Effect of Saponin on Methylene Blue (MB) Photo-Antimicrobial Activity Against Planktonic and Biofilm Form of Bacteria

Somayeh Farzamian ¹, Khatereh Khorsandi ^2,^✉, Reza Hosseinzadeh ³, Sarvenaz Falsafi ⁴

PMCID: PMC11399493 PMID: 39282204

Abstract

Bacterial resistance has led to the spread of bacterial infections such as chronic wound infections. Finding solutions for combating resistant bacteria in chronic wounds such as Staphylococcus aureus and Pseudomonas aeruginosa became an attractive theme among researchers. P. aeruginosa is a gram negative opportunistic human pathogenic bacterium that is difficult to treat due to its high resistance to antibiotics. S. aureus (gram negative bacterium) also has a high antibiotic resistance, so that it is resistant to vancomycin (VRSA), tetracycline, fluoroquinolones and beta-lactam antibiotics including penicillin and methicillin (MRSA). In particular, S. aureus and P. aeruginosa have intrinsic and acquired antibiotic resistance, making the clinical management of infection a real challenge, especially in patients with comorbidities. aPDT can be proposed as a new method in the treatment of multi-drug resistant bacteria in chronic wound infection conditions. In this study, the effect of saponin (100 μg/mL) on photodynamic inactivation on planktonic and biofilm forms of P. aeruginosa (ATCC 27853) and S. aureus (ATCC 25923) strains and on Human Dermal Fibroblast (HDF) cells was investigated. Methylene blue (MB) was used as photosensitizer (0, 10, 50, 100 μg/mL). The light source was a red LED source (660 nm; power density: 20 mW/cm²) which is related to the maximum absorption of MB. The results showed that the use of saponin in combination with MB-aPDT (Methylene Blue-antibacterial photodynamic therapy) reduces the phototoxic activity of MB due to decreasing the monomer form of MB. This result was obtained by spectrophotometric study. Also, the result of MTT (3-(4,5-dimethylthiazol-2-yl)-2,5-diphenyl-2H-tetrazolium bromide) assay showed that 8 min of irradiation (660 nm) at 10 μg/mL concentration of alone MB had the lowest phototoxic effect on HDF cells. Due to reduced phototoxic properties of MB in this method, detergents containing saponins not recommended to applied at the same time with MB-aPDT in wound infection area.

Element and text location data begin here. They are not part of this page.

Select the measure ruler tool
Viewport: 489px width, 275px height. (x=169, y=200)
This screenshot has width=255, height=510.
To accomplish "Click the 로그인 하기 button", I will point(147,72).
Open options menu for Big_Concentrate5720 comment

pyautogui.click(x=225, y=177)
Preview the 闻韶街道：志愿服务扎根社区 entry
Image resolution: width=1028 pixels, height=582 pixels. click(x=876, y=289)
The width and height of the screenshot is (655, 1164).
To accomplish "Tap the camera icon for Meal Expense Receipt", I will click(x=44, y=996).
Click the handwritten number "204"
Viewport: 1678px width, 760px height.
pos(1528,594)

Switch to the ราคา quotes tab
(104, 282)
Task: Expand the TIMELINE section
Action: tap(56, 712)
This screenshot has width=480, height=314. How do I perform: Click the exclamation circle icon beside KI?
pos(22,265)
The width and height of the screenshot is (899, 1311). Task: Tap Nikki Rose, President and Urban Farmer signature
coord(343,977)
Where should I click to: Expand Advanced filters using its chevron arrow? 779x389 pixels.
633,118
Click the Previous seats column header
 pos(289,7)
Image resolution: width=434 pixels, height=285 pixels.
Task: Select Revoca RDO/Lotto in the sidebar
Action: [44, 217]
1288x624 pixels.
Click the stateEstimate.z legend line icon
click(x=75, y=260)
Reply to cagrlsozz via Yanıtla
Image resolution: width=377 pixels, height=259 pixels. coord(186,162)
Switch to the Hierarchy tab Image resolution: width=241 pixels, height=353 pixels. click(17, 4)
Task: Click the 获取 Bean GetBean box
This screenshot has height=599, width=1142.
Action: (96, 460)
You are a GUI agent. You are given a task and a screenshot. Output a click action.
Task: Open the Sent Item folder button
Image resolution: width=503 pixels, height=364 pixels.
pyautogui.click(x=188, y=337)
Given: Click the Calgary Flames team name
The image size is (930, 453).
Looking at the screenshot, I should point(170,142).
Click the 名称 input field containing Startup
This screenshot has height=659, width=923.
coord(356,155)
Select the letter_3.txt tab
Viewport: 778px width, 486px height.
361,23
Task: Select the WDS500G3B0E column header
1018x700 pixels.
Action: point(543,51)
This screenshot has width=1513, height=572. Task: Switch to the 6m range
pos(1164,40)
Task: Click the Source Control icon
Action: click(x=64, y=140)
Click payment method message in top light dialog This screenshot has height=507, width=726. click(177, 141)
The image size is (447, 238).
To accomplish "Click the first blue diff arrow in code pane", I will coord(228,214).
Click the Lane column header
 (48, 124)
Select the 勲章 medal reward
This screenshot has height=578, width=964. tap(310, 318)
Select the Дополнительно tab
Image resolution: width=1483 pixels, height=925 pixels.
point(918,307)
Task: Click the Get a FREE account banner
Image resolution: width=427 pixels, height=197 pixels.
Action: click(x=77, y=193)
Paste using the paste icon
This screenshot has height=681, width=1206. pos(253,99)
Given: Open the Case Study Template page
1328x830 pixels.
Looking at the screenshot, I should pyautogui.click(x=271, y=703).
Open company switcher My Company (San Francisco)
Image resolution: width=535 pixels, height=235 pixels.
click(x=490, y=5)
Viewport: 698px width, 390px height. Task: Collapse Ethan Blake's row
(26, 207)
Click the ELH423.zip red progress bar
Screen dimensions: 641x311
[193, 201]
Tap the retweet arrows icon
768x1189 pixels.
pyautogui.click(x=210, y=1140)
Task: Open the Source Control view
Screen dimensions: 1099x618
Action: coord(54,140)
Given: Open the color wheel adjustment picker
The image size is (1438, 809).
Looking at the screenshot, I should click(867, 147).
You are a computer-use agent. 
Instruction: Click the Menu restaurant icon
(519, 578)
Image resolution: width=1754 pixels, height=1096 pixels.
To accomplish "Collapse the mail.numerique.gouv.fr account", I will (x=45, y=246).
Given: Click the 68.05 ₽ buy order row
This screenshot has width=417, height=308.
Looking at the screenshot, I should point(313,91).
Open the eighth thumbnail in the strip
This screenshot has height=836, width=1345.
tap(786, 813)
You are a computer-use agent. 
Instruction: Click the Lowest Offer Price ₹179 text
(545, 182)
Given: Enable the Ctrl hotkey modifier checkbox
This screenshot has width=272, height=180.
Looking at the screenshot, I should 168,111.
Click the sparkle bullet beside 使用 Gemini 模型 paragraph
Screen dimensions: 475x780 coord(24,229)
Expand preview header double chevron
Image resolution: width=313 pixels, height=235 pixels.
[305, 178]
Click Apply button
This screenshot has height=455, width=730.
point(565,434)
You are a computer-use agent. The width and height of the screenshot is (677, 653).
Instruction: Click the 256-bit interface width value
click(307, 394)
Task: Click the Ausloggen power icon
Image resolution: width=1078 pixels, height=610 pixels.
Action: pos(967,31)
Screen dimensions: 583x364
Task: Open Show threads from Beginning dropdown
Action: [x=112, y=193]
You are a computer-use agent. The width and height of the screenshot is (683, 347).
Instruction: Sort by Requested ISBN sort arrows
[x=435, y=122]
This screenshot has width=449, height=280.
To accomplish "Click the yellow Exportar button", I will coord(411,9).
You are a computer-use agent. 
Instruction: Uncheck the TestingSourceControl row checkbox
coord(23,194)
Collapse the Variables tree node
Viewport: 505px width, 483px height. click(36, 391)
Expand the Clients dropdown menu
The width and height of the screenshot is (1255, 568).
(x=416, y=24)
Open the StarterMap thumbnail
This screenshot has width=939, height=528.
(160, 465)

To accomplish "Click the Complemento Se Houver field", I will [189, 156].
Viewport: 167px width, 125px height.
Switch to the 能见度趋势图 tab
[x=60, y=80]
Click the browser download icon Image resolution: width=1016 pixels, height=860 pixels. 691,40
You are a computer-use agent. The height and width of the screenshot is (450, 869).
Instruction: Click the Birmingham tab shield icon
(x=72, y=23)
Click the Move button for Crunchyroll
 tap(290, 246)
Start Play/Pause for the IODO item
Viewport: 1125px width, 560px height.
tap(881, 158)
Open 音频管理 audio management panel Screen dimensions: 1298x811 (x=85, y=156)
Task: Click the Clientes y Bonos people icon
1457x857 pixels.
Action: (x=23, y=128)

Keywords: Saponin, Photodynamic inactivation, Biofilm, Chronic wound, Bacteria resistance

Introduction

Epidemiological studies have shown a direct relationship between antibiotic use and the emergence and spread of resistant bacterial strains [27]. Antibiotic resistance can be transmitted through horizontal gene transfer (HGT) between different types of bacteria. Resistance can also be generated spontaneously by mutation. Antibiotics kill drug-sensitive bacteria and leave resistant bacteria to reproduce as a result of natural selection [33]. Despite warnings about overuse of antibiotics, but overuse is evident worldwide [27]. Misdiagnosis of antibiotics also helps to promote resistant bacteria [7]. Microbial resistance to antibiotics has been increasing for the past two decades, both in hospitals and in communities around the world, and may continue to increase soon [34].

Pseudomonas aeruginosa is a Gram-negative opportunistic human pathogenic bacterium that is difficult to treat due to its high resistance to antibiotics [32]. P. aeruginosa is a pathogen that causes a large number of infections in humans [14]. P. aeruginosa leads to greater resistance to antibiotics by producing biofilms [40]. Infections caused by S. aureus (Gram-positive) are also common. Treatment remains challenging due to the emergence of multidrug-resistant strains such as MRSA (methicillin-resistant Staphylococcus) [5]. S. aureus does not usually cause infection on healthy skin, however, if it can enter the bloodstream or internal tissues, it can cause a variety of serious infections [19]. This bacteria also has a high antibiotic resistance, so that it is resistant to vancomycin (VRSA), tetracycline, fluoroquinolones and beta-lactam antibiotics including penicillin and methicillin [29]. One of the most common infections is wound infection that occurs in chronic wounds. Diabetic foot ulcers, pressure ulcers, and leg ulcers are three of the most common types of chronic ulcers with similar pathogenesis [23].

One of the main causes of delayed or unhealed wounds is the presence of infection [4]. wound bacterial infections depend on the host resistance, the number of present microorganisms, and their severity. Since bacterial resistance to antibiotics is increasing and this has led to the spread of bacterial infections such as wound infections, therefore finding better antibacterial compounds that having good and acceptable antibacterial properties and do not cause resistance in bacteria is necessary. Among these compounds, we can name plant compounds such as berberine, curcumin, flavonoids, saponins, etc. Saponins have the same function as detergents and also have anticancer properties in addition to antimicrobial properties [2]. The amphipathic nature of saponins indicates their activity as a surfactant that can be used to increase the penetration of macromolecules such as proteins through cell membranes [36]. As significant commercial products, saponins are widely used in the health, pharmaceutical, cosmetic and food industries [21]. Saponins are derived from plants such as soy, Yucca and Quillaja, which have several beneficial effects on animal health. Saponins are glycosidic compounds composed of a fat-soluble nucleus (aglycone) that are either alkaloid steroids such as tomatoes, yucca and oats, or triterpenoids such as guar, glia, alfalfa and soy. Saponins have several biological effects, such as hemolytic and antibacterial activity. Not all saponins have the same biological activity. Some are beneficial and some are harmful to animal function [12]. In addition, saponins have several properties. Among them, antifungal, antiviral, antioxidant properties and their lethal effect on protozoa can be mentioned [1, 13, 17, 26]. In contrast, Quillaja saponaria saponins have a cytotoxic effect against CHO-K1 cells, whereas against E. coli cells this effect has not been observed [2].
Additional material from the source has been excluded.